I'm solving a system of multispecies ion exchange equations (diffusion+drift fluxes) in 1-d spherical domain using finite volume method to obtain the ion concentrations at the next time step. After polishing the generic equation with so many assumptions, I ended up with this equation for species A \[\frac{{\partial {C_A}}}{{\partial t}} = D\frac{{{\partial ^2}{C_A}}}{{\partial {r^2}}} - {\mu _{_A}}{C_A}\frac{{{D_A}\frac{{{\partial ^2}{C_A}}}{{\partial {r^2}}} + {D_B}\frac{{{\partial ^2}{C_B}}}{{\partial {r^2}}} + 2{D_C}\frac{{{\partial ^2}{C_C}}}{{\partial {r^2}}}}}{{{\mu _A}{C_A} + {\mu _B}{C_B} + 4{\mu _D}{C_C}}} + \frac{2}{r}{D_A}\frac{{\partial {C_A}}}{{\partial r}} - \frac{2}{r}{\mu _A}{C_A}\frac{{{D_A}\frac{{\partial {C_A}}}{{\partial r}} + {D_B}\frac{{\partial {C_B}}}{{\partial r}} + 2{D_C}\frac{{\partial {C_C}}}{{\partial r}}}}{{{\mu _A}{C_A} + {\mu _B}{C_B} + 4{\mu _D}{C_C}}}\]

D is the diffusivity and mu is the ion mobility and they are all constants.
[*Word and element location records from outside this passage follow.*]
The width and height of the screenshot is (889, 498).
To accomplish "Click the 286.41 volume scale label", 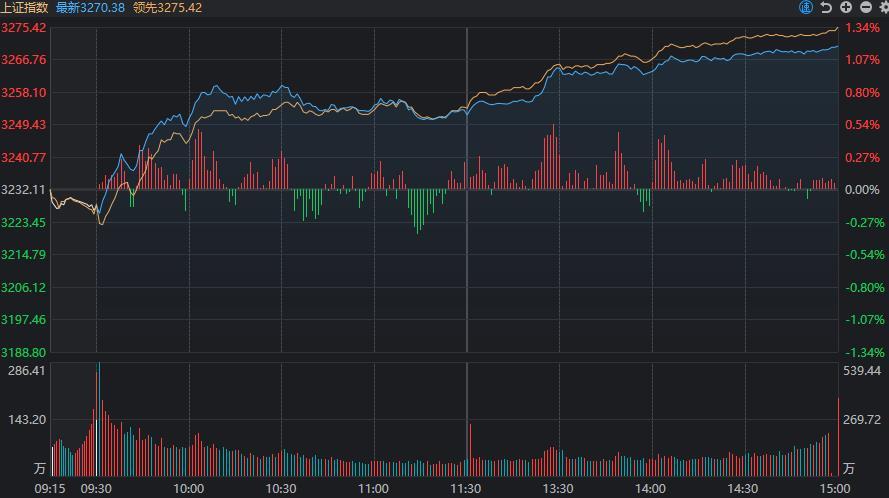I will tap(27, 371).
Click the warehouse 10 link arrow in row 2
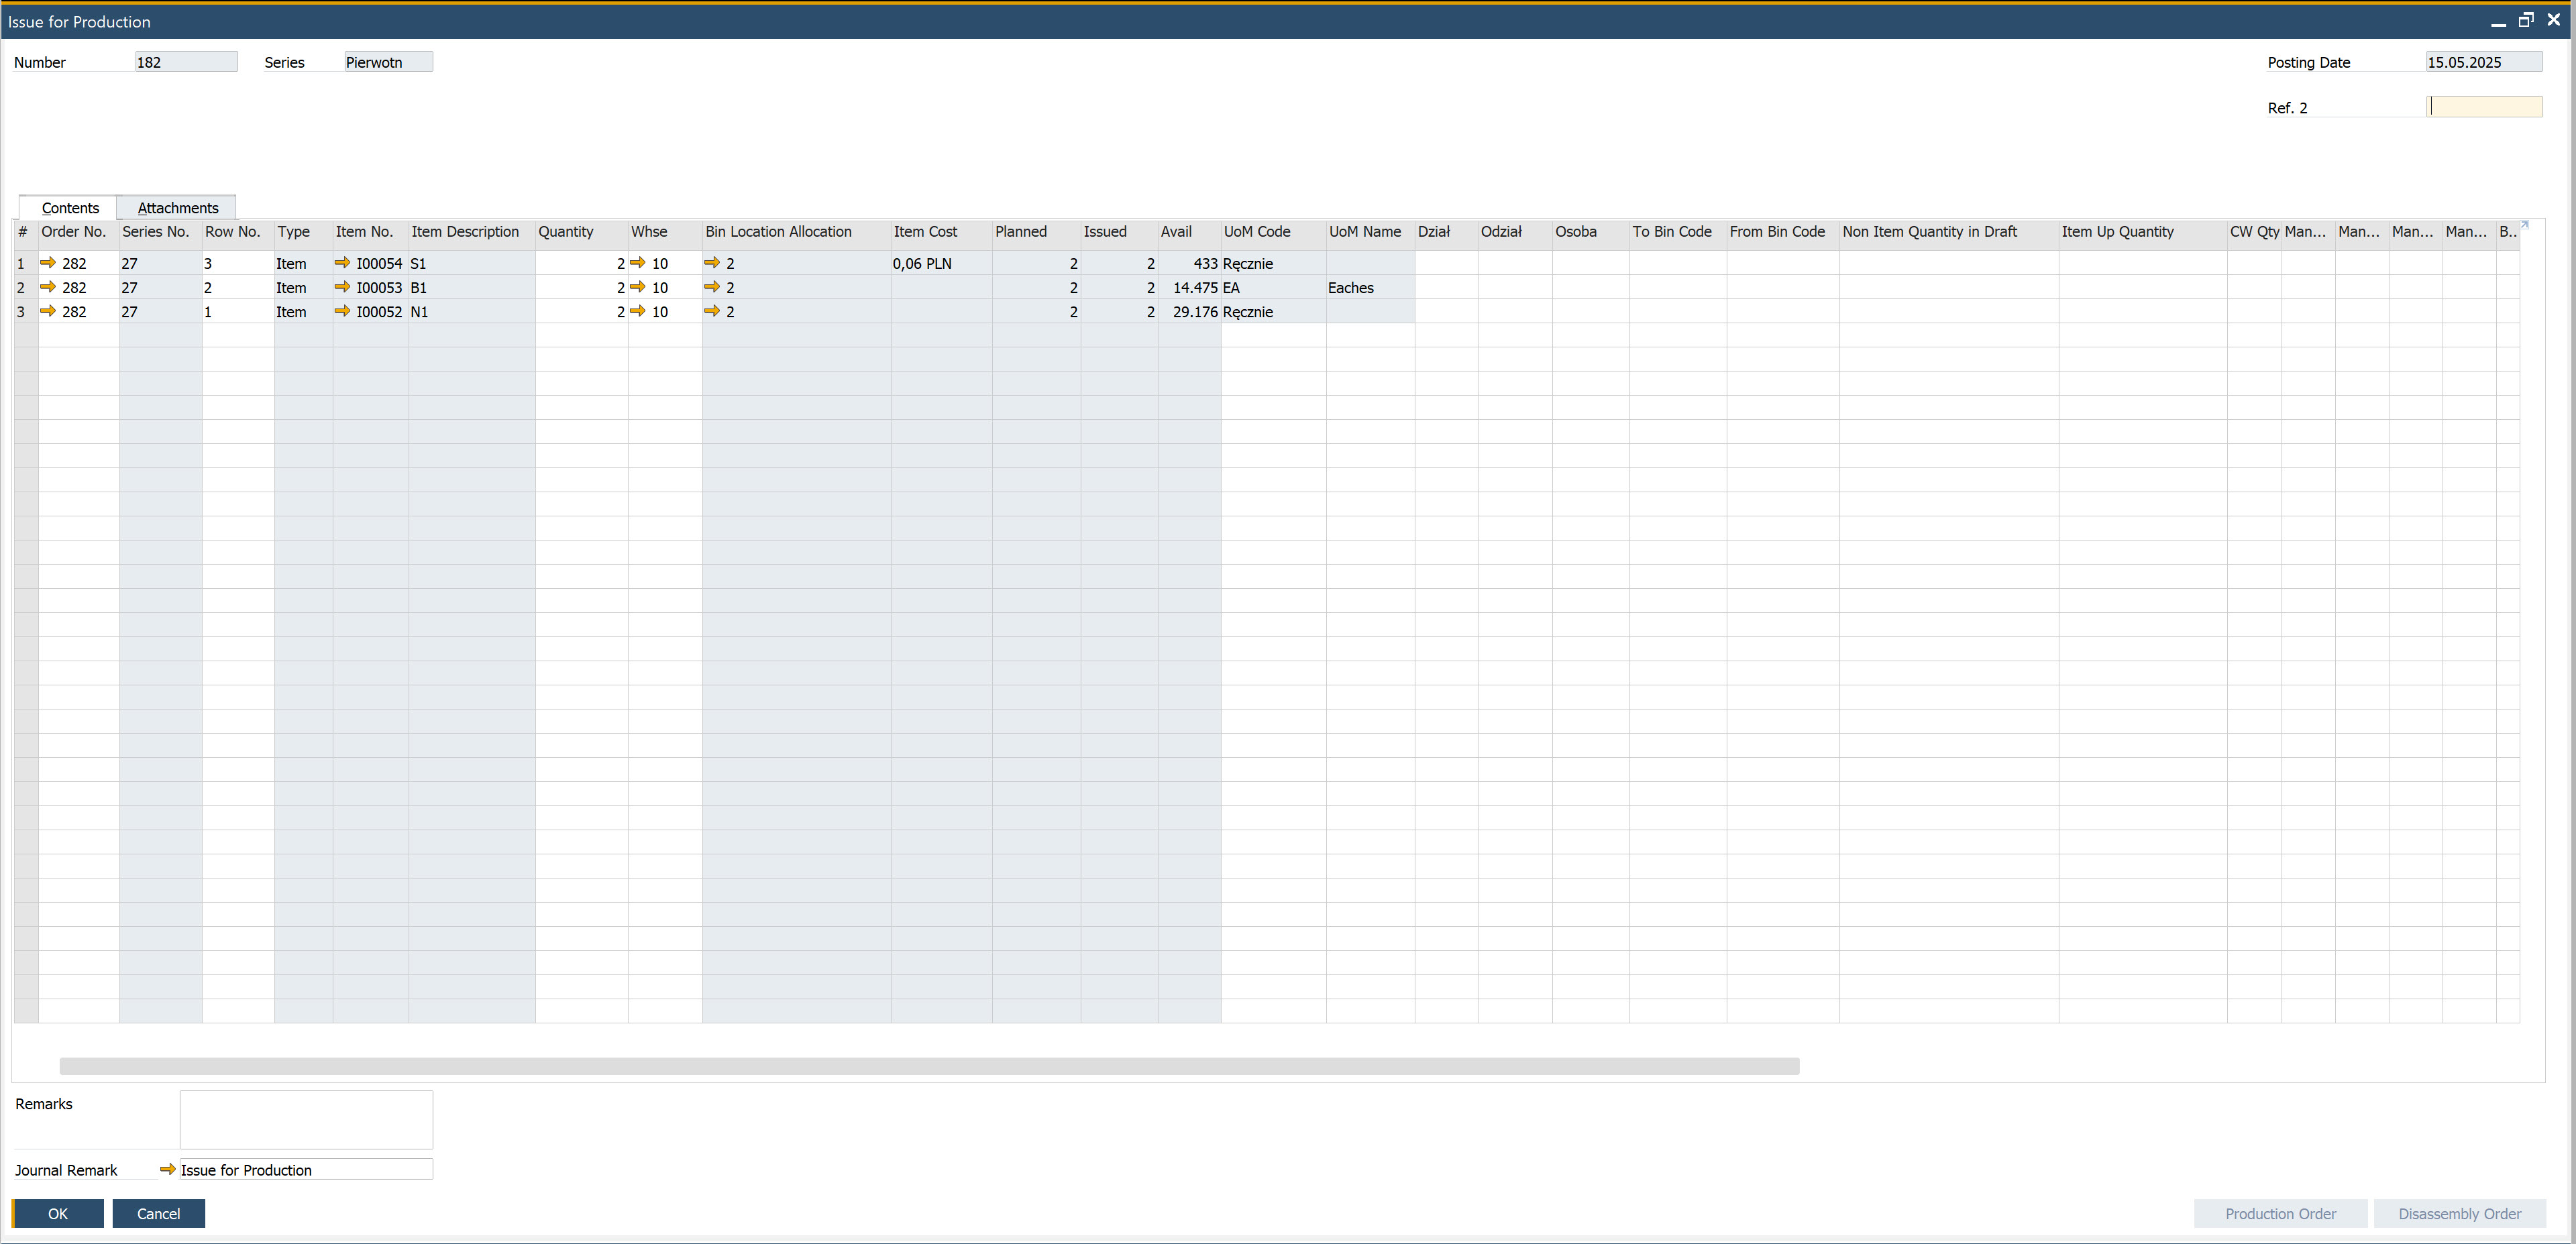The image size is (2576, 1244). pos(637,287)
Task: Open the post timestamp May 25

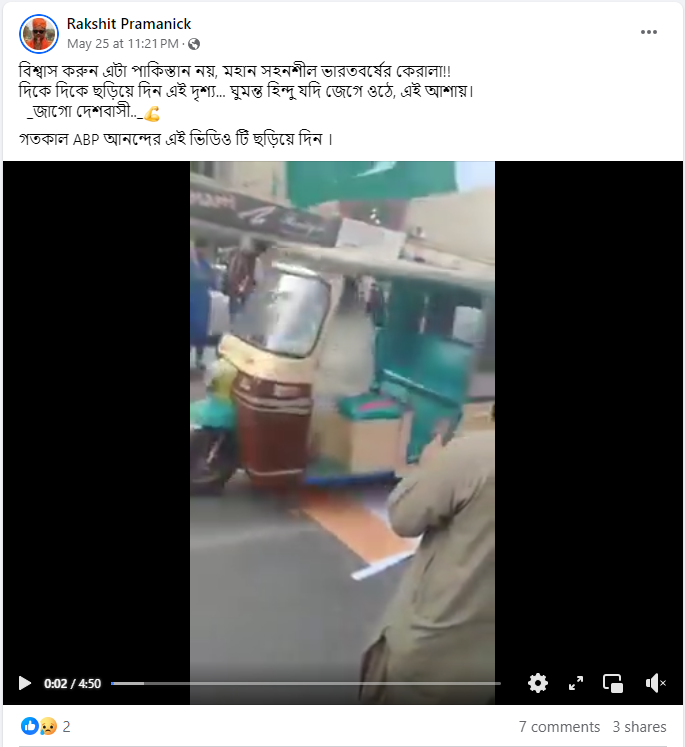Action: pyautogui.click(x=123, y=44)
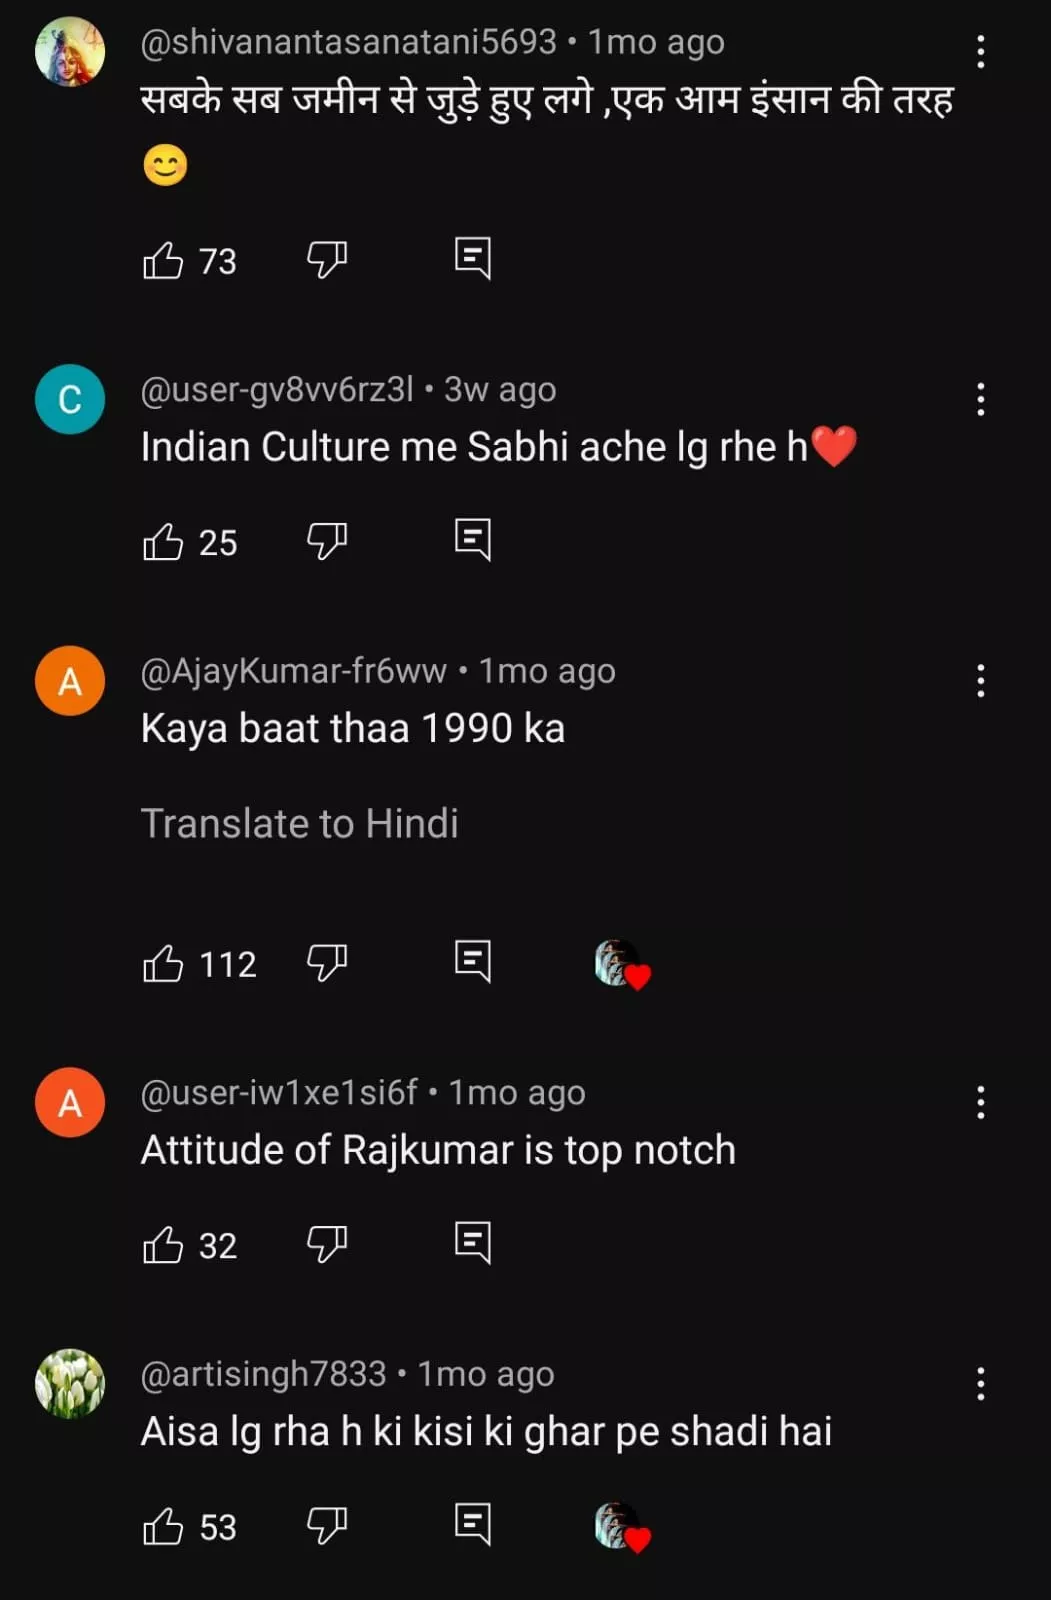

There are two more similar equations for B and C. My question is: how can I discretize the second term in the RHS? should I assume that CA, CB and CD are known at initial time and discretize second order derivatives? knowing that the transient term in LHS can be solved using forward Euler's methods for time first order derivative (n is time index):

\[\frac{{\partial {C_A}}}{{\partial t}} = \frac{{{C_A}^{n + 1} - {C_A}^n}}{{\Delta t}}\]